The Winter Release was officially available on Wednesday, but has been in the hands of a few customers since Feb.4. The key items include:
Chat functionality so users can "more easily communicate with IT." Groups can also create chat rooms. Hey enterprise IT, get ready for "we're fed up with XP and IE6 dammit!" groups.
Service-now Live looks a lot like Facebook and Twitter. Users can post things on IT support's wall. The idea here is that users may be able to solve their own problems.
Streams of actionable information can be followed with hash tags. IT support and users can follow these streams. Service-now call these streams "the first-ever IT zeitgeist."
Add it up and this Winter release becomes part of Service-now's IT 3.0 rap, which revolves around making IT service and support a "people-centric" affair.
It's an intriguing idea and one that makes me chuckle a bit since I know how many folks in IT support would rather duck when users come with stupid questions. Now those silly questions can become part of your IT support wall.
We caught up with Craig McDonogh, Service-now's director of product management, to get a few more points. Here's the recap:
- What's the productivity gain here? McDonogh noted that an IT support worker can handle three to five chat requests at a time relative to one call.
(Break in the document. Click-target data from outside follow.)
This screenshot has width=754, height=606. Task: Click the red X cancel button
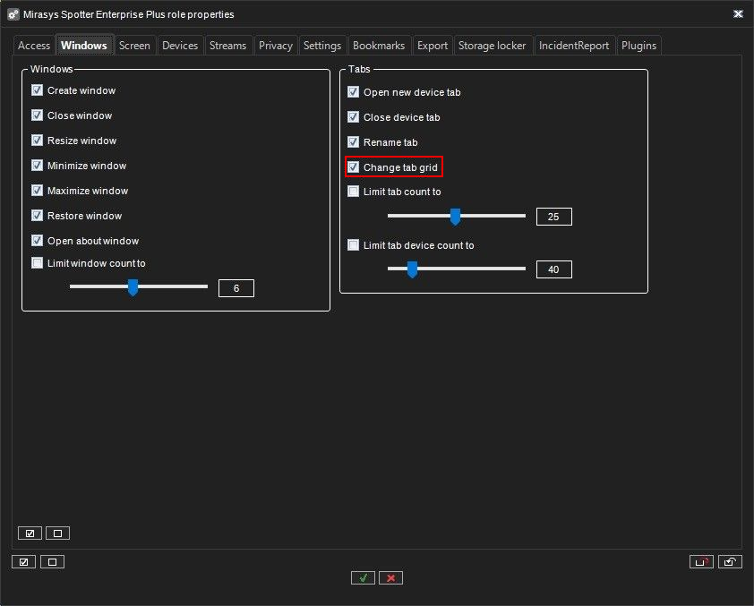coord(390,578)
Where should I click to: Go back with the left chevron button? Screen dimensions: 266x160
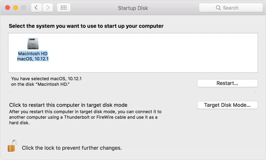tap(36, 8)
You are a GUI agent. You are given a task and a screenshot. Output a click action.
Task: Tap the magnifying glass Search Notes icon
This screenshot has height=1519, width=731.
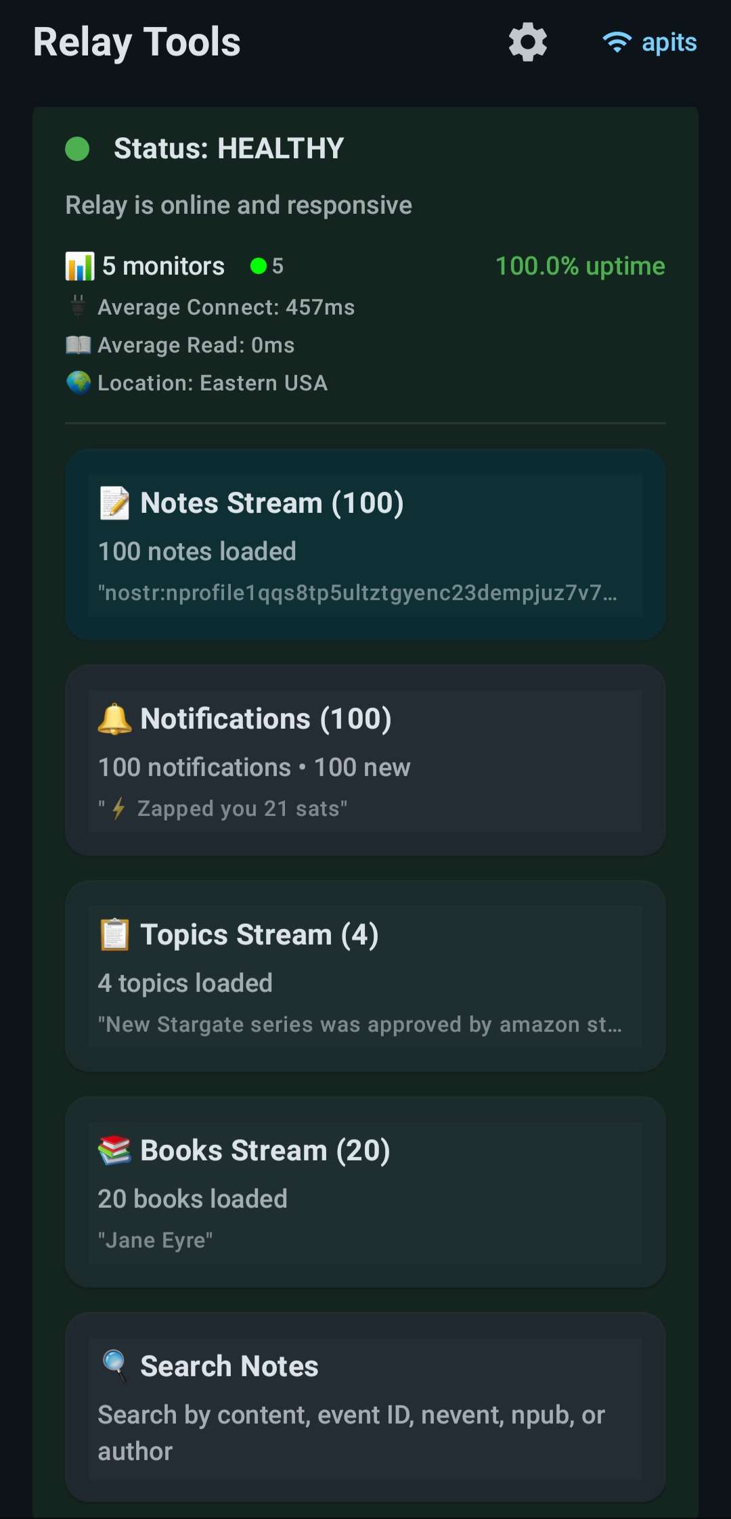114,1365
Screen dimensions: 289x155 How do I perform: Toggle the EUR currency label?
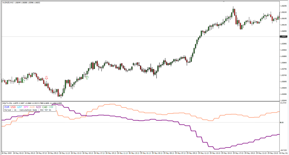pyautogui.click(x=7, y=107)
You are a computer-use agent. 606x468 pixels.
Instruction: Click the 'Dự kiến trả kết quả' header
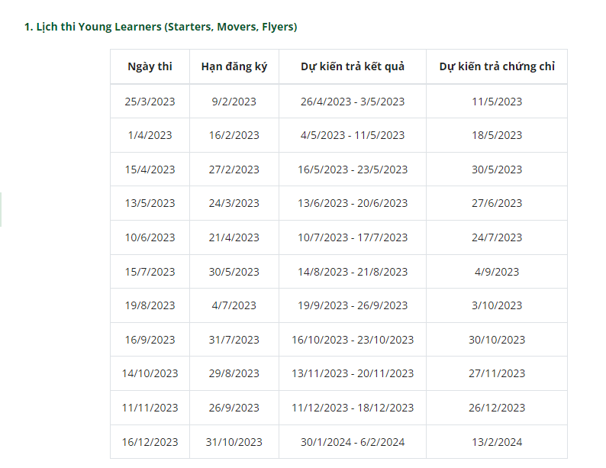point(353,66)
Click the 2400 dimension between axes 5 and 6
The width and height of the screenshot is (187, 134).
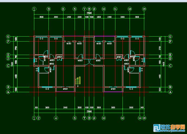click(69, 17)
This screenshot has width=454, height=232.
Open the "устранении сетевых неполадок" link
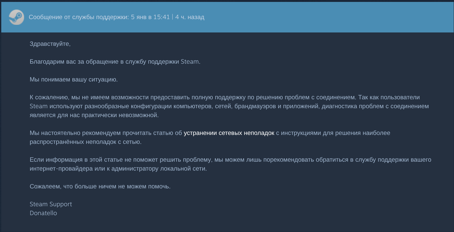(229, 133)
Will there be any distractions? "You could potentially have a situation where a worker is easily distracted, but I don't subscribe to that," he said. "The productivity benefits are tangible and outweigh any negative impact."
- Will users flock to these tools? McDonogh said that the Winter release isn't a generic collaboration tool. The social tools are specific to the IT department.
- What's the biggest win here? McDonogh said that these social tools may enable users to solve their own problems. "Business users know as much about the technology they are using as the IT department. We're providing a tool for peer-to-peer support and capturing the information in a knowledgebase," he said. "The user community has matured dramatically in the last 10 to 15 years."